Кустер, невнятно причитая, скрылся в тумане и скоро явился с большим бревном на плече.

— Вот видишь, как на человека действуют самые простые методы, — обратилась Уида к Эмери. — Два-три ласковых слова — и он уже трудится как вол.

Страх застрять в «проклятом приграничье», как называла это место Уида, подгонял Кустера лучше всяких угроз и посулов, и к ночи он натаскал целую гору сучьев и упавших деревец. Втроем они принялись сооружать костер.

— Никогда не думал, что сжечь тело — такая сложная задача, — признался Эмери.

— Жизнь всегда готова припасти для тебя открытие-другое, — отозвалась Уида. — Я тоже делаю это впервые.

Огонь занялся, и первые оранжевые языки, лизнув труп, неожиданно задымили и сделались фиолетовыми. Мгновение Эмери казалось, что пламя вот-вот погаснет, но нет: костер разгорелся с новой силой. Теперь в ночи пылал гигантский темно-лиловый шар, внутри которого корчилось и постепенно исчезало тело: оно все время было отчетливо различимо в самой середине костра — точно зародыш внутри яйца, черный, изломанный, угловатый скелет с поджатыми к животу ногами. Затем раздался оглушительный гром, словно лопнул, ударившись о землю, большой мех с водой, и тело разлетелось на множество крохотных частиц. Тотчас же пламя вновь сделалось оранжевым.

— Здесь кто-то есть, — сказала Уида, отстраняясь от Эмери. Только после этого он понял, что все это время они трое стояли, обнявшись: Уида в середине, положив руки на плечи обоим мужчинам.

Эмери оглянулся. Из мерцающего тумана на тропинку, в круг оранжевого света ступили четверо, и поначалу Эмери воспринимал их только сплошными тенями, сгустками темноты, имеющей человеческие очертания, — но то была успокаивающая, живая темнота, не мертвая, не пустая, но заполненная и теплая.

— Нет! — со стоном выговорила Уида и запустила пальцы себе в волосы. — Отец!..

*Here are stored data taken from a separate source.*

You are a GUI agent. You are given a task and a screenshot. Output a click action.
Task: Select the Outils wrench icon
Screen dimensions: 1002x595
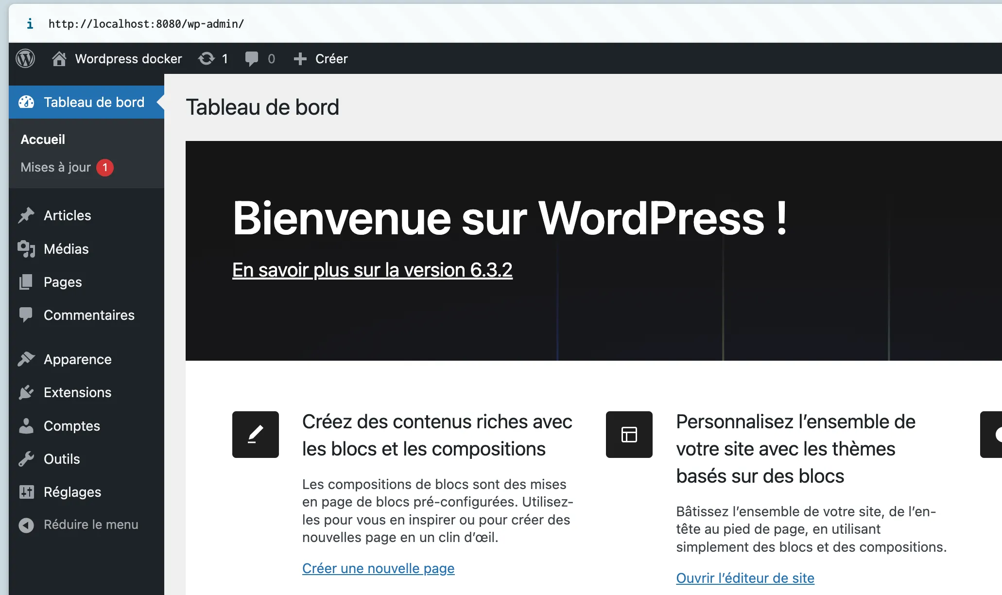[x=26, y=459]
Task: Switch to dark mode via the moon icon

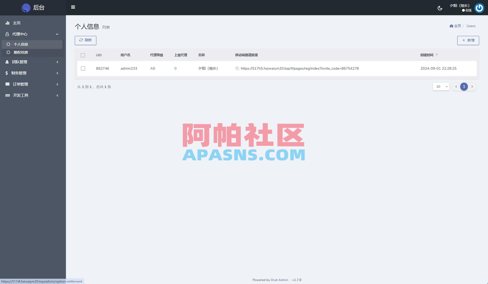Action: tap(440, 8)
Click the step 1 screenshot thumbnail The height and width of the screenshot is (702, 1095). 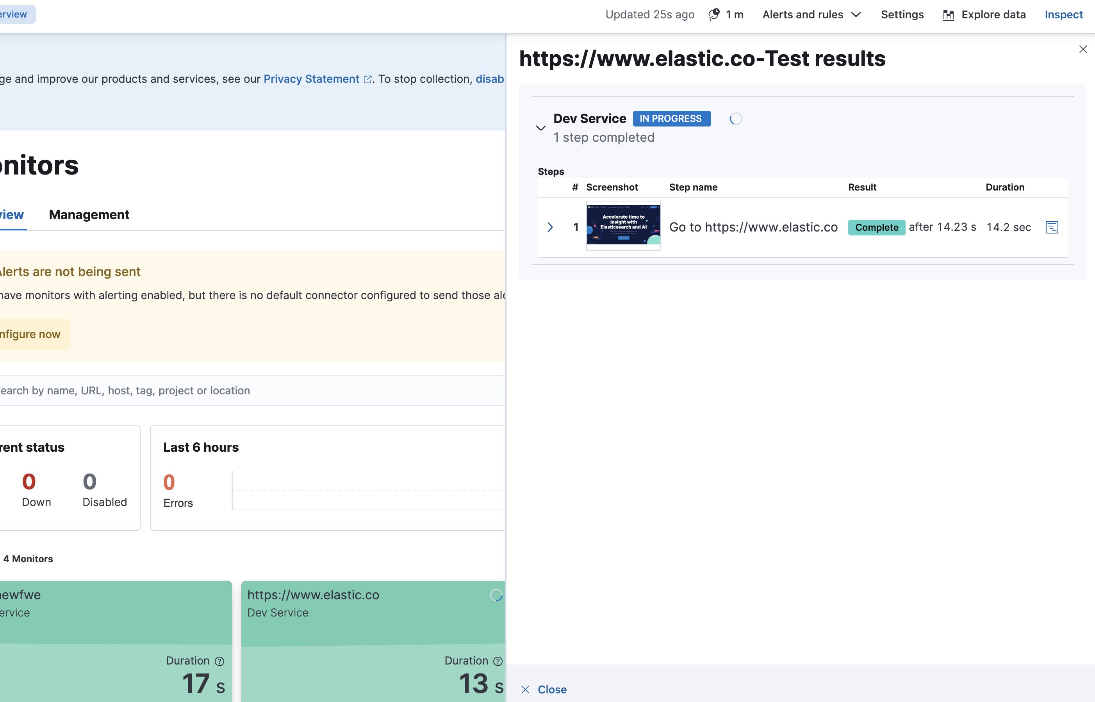click(623, 226)
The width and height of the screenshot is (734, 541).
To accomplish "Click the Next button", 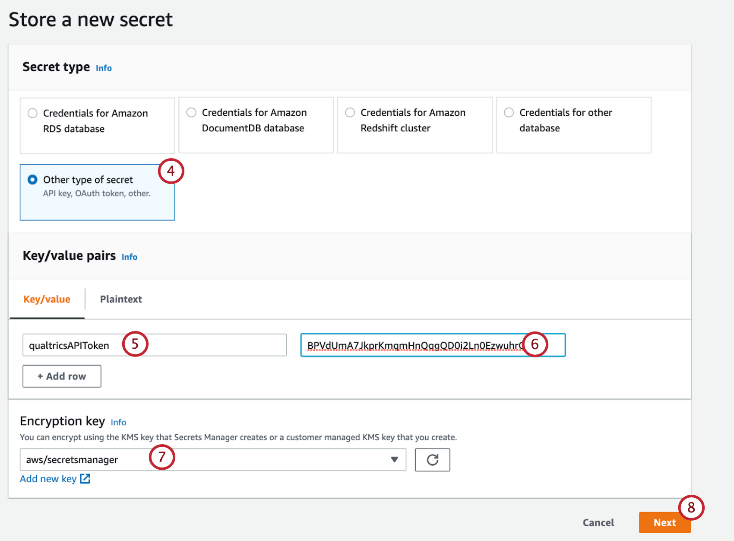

— Здравствуй, беспутная дочь! — закричал рослый человек в длинном плаще с капюшоном и бросился к ней навстречу. Уида подхватила юбки и помчалась прочь, и они обежали вокруг костра раза два, прежде чем второй человек, тоже в плаще, не подставил Уиде ногу, так что она растянулась во весь рост на земле.

— Ай! — завопила Уида, цепляясь за корни дерева, пересекающие тропинку, точно торопливо ползущие куда-то змеи. — Ай! Помогите! Эмери!

Тот, кого она назвала своим отцом, наклонился над лежащей женщиной и ухватил ее за талию.

— Вставай, Уида, ты попалась! — объявил он с торжеством.

Она несколько раз дернулась, но в конце концов встала. Он откинул капюшон и поцеловал ее в лоб.

Теперь Эмери мог оценить, насколько права была Уида, когда говорила о внешности своих родственников. Отец ее действительно немного напоминал женщину — особенно если искать этого сходства: тонкий в кости, с изящными чертами, длинными волосами. Но повадка у него была опасная, совсем не женственная: он держался как человек, привыкший жить среди постоянной опасности.